I was digging into how the Colour Warper works. Not an intuitive color tool, so I had put it aside for a while, but it was time to revisit. There is very little useful documentation, and few videos. It seems to be a forgotten tool in the dust of MasterGrade, yet holds some useful tools that don’t exist elsewhere in Flame.
Question: In all the documentation and videos it shows a vector scope as part of the view port which is not only informative but potentially critical in using it. Yet, despite searching and looking around for quite some time, I can’t make it appear.
In fact it supposed to be controlled from the ‘Setup’ screen in the Color Warper. But that setup screen is blank as of 2024 at least. There are no controls to enable / disable the vector scope anymore. I can’t find any other view specific options, contexts, etc. that would turn it on or off.
Am I missing something, or has the vector scope been lost by accident?
The part that fascinates me about the Colour Warper and is potentially important as an equivalent to Resolves much more versatile color warper, is the actual warp function.
A few things that I have learned, and some that still puzzle me:
- The shadow/highlight correction is an absolute (generally classic) hue correction. It does however change only chroma and does not change luma, which differs from other apps that maintain luminance when changing chroma.
- The mid-tones correction is different, not an absolute correction, but one that influences a set of RGB curves (visible in histogram). Each time you turn the ball, it moves the curves accordingly, and only with in the mid-tone range which you can calibrate in the histogram. As such you can stack multiple changes on top of each other, including other ranges that all get saved in those curves. Because of this stacking, the ball resets after each move which is dis-orienting when you come from any other color app.
- The global warp is yet different. It too appears to be making multiple stackable adjustments on some not displayed curve. In this case the target range is hue (and luma limited?) by the ‘src’ color pot. It doesn’t seem you can’t influence the range control/fall off of that correction. It is what it is.

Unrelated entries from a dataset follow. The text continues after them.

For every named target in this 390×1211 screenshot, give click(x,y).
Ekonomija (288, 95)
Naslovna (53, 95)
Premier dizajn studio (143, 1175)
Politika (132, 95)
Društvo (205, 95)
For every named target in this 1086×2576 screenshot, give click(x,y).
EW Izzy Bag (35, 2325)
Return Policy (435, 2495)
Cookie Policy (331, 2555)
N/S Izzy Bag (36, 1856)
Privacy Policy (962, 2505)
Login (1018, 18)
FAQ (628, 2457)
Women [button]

There’s a luma corrector that can be applied as a separate move.
Of course you can do the whole thing globally, and then three more times constrained by a standard selective key.
So if you want to move a color around Resolve style, your best bet is the global color warper in the master. Pick the source color and then move it. It will shift just the hue of selected range in whatever direction you want. You can safe-guard it with selective, but that’s not required per se. That mimics a horizontal move in the Resolve color warper.
To move vertical, you can use the saturation control and move it in the desired hue angle. Looks like you can only add, but not reduce saturation though.
What is nice is that you can do both additive and subtractive hue adjustments.